→ **Try it**
Starting at the line below holding "Metodi di pagamento (94, 1262)" and stopping at the line holding "Richiedi un rimborso (95, 1334)", print every line exactly, both ends included, and leave the rest out.

→ **Information supplied**
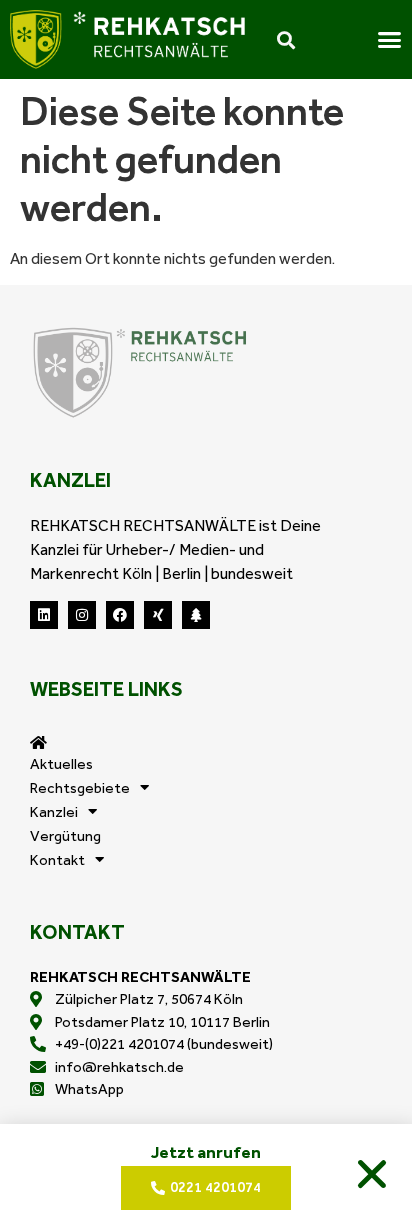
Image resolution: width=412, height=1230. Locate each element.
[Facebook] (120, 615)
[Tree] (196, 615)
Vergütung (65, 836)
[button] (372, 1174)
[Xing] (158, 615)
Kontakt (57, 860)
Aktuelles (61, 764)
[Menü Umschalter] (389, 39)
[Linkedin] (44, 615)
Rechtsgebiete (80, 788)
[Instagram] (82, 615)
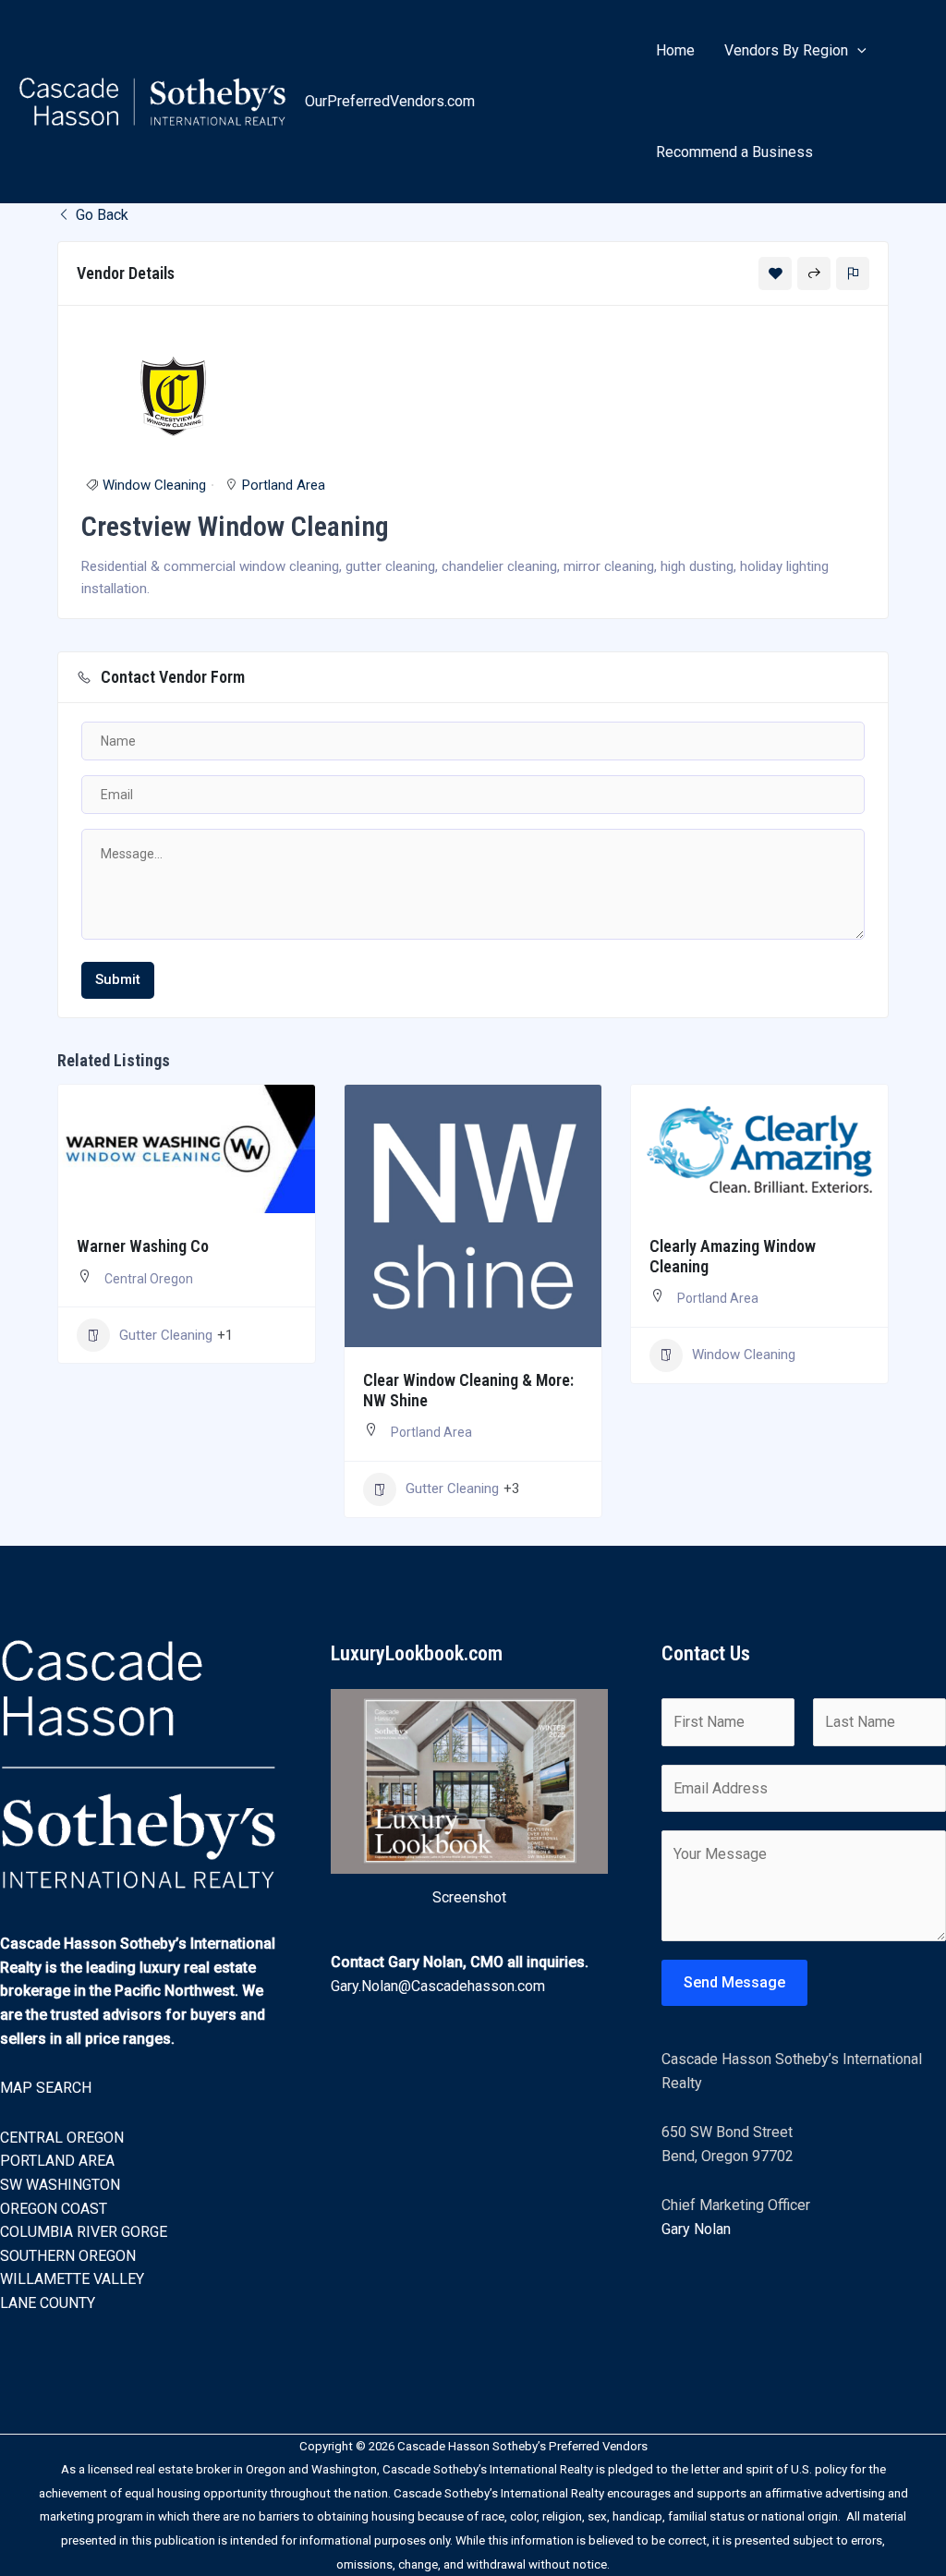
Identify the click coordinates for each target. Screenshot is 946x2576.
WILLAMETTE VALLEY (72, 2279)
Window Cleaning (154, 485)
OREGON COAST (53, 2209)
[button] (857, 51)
...
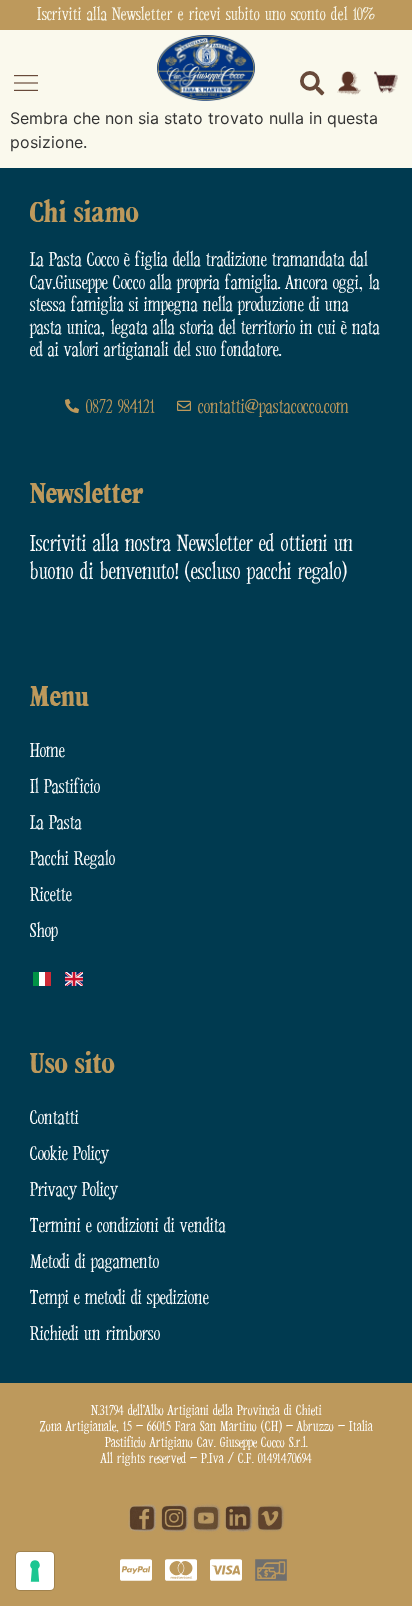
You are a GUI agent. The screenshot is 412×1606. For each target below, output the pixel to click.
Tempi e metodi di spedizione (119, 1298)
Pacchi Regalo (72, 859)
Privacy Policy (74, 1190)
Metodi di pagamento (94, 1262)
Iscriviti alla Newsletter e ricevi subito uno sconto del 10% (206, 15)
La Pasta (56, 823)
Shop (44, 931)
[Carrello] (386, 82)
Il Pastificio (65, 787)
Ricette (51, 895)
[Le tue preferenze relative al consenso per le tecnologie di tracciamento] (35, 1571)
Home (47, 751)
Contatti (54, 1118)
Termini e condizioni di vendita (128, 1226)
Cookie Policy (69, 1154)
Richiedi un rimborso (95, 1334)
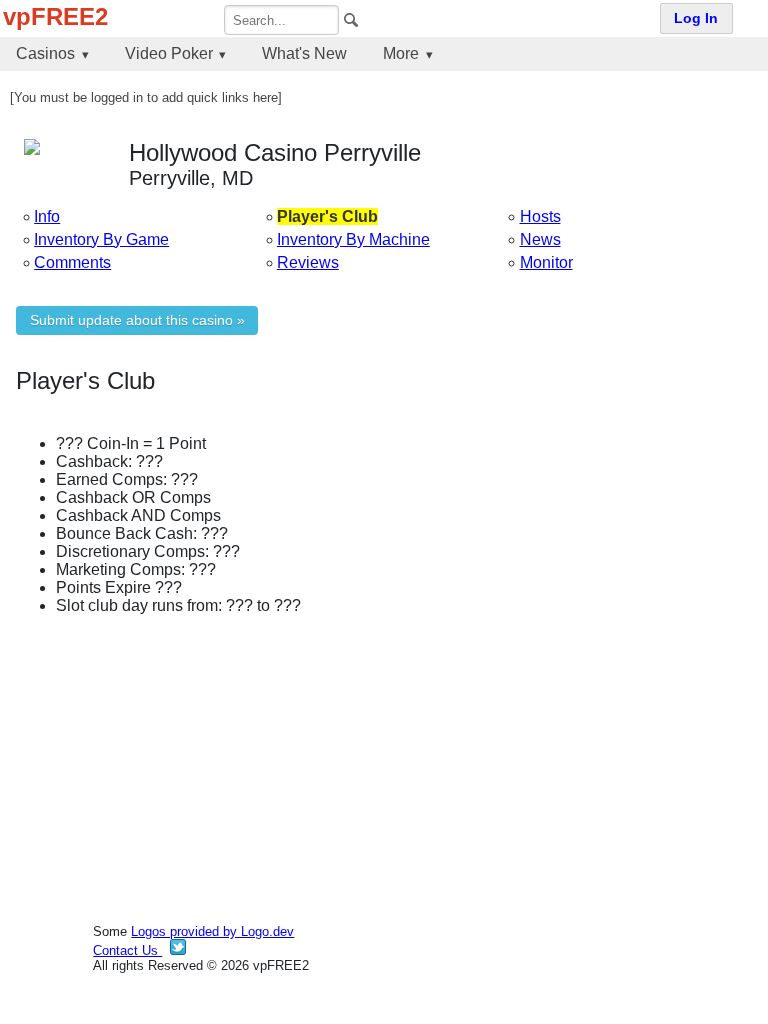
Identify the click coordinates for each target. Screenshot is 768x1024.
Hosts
...
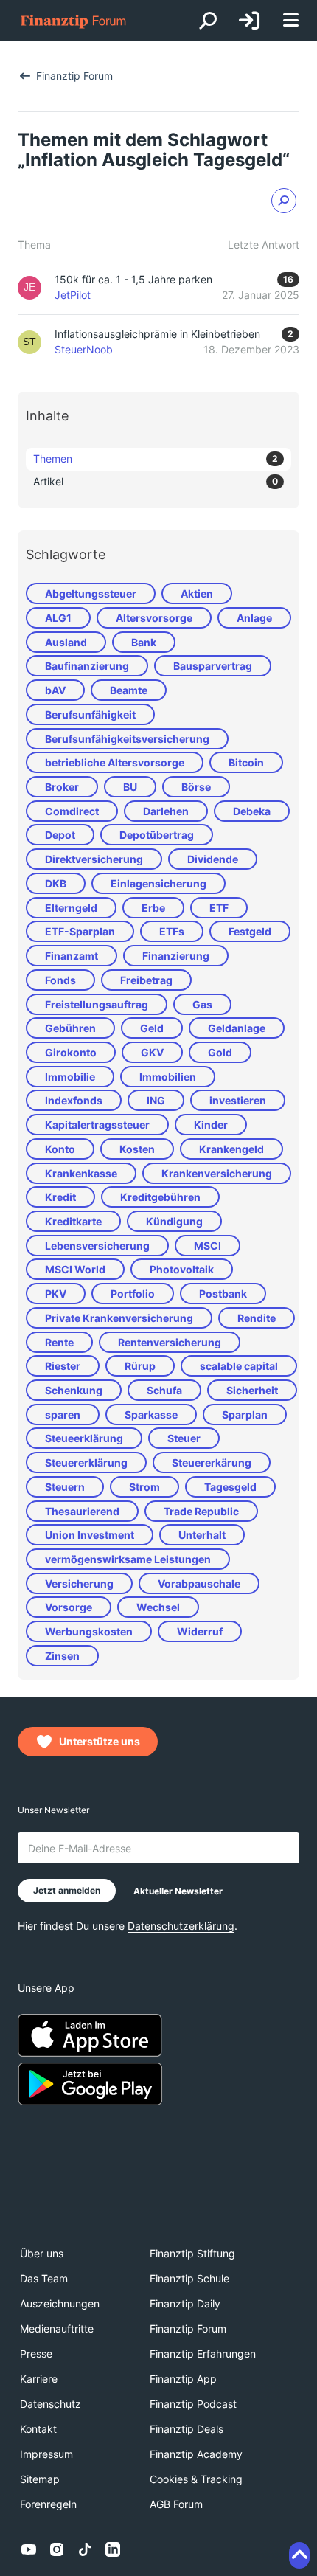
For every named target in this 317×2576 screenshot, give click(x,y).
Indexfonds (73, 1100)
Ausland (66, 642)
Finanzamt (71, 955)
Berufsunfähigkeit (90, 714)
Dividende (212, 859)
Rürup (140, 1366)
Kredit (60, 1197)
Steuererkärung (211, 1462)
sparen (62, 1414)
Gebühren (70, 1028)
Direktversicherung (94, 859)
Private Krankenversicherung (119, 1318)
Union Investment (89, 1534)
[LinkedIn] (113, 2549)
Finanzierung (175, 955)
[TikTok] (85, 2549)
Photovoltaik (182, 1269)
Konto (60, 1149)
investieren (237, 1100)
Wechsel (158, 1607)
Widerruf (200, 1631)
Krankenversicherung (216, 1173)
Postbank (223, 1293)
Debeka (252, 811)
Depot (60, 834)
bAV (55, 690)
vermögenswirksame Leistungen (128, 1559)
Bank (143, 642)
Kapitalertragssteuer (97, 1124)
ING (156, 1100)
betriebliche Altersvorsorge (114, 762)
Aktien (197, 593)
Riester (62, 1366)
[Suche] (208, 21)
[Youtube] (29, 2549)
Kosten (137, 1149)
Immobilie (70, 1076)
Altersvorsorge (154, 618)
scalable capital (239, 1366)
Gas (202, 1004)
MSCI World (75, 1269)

→ **Task result**
Metodi di pagamento (94, 1262)
Iscriviti alla Newsletter e ricevi subito uno sconto del 10% (206, 15)
La Pasta (56, 823)
Shop (44, 931)
[Carrello] (386, 82)
Il Pastificio (65, 787)
Ricette (51, 895)
[Le tue preferenze relative al consenso per le tecnologie di tracciamento] (35, 1571)
Home (47, 751)
Contatti (54, 1118)
Termini e condizioni di vendita (128, 1226)
Cookie Policy (69, 1154)
Richiedi un rimborso (95, 1334)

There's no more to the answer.